* _YOUR ASSIGNMENT_
Starting at the first line of the data, please print exactly those lines through the one that holds "1061x480 pixels.", omitting every picture.

──────── SOURCE RECORDS ────────

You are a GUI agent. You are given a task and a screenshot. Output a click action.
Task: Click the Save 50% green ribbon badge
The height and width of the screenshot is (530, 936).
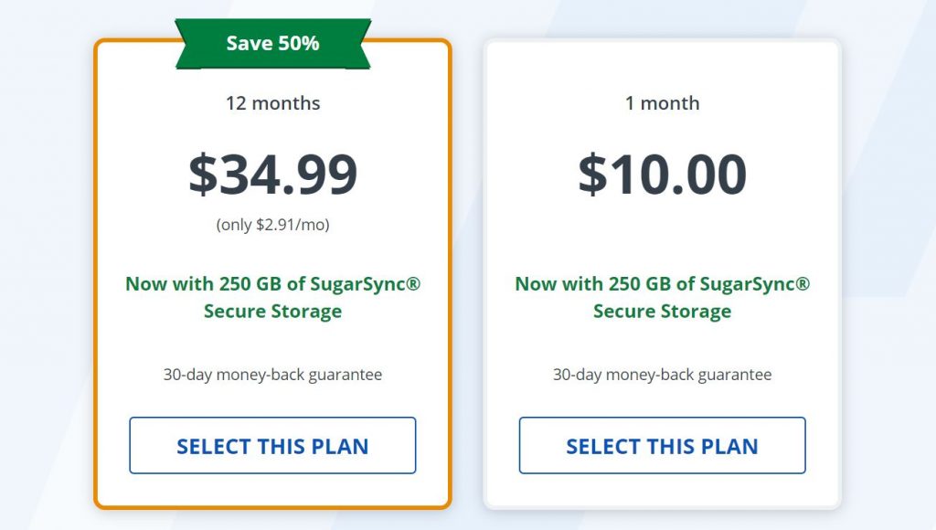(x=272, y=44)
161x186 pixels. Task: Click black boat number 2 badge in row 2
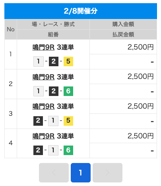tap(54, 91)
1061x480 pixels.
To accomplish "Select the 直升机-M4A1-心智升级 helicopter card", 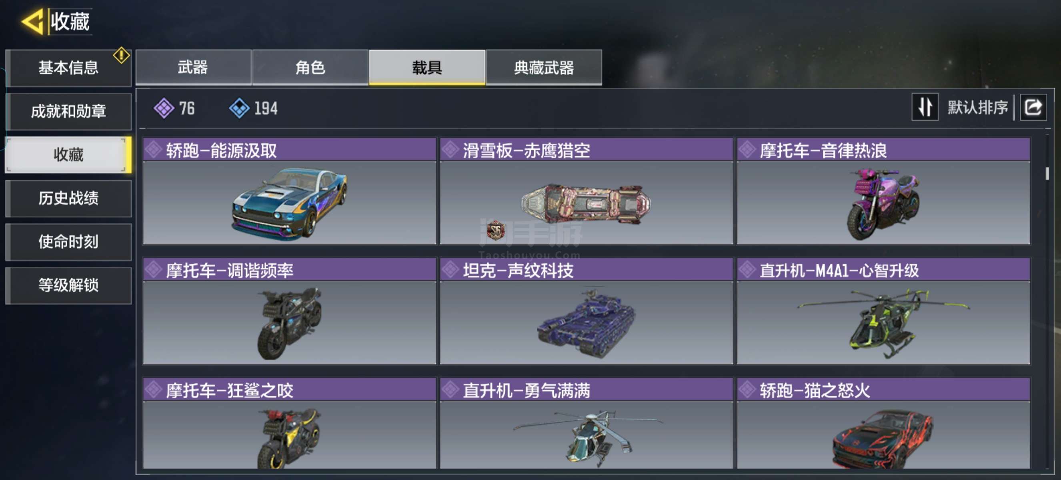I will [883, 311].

────────

* _ANSWER SECTION_
You are a GUI agent. You are given a task and a screenshot. Output a click action.
Task: Click the Save 50% green ribbon badge
The height and width of the screenshot is (530, 936).
(x=272, y=44)
161x186 pixels. Task: Click black boat number 2 badge in row 2
tap(54, 91)
1061x480 pixels.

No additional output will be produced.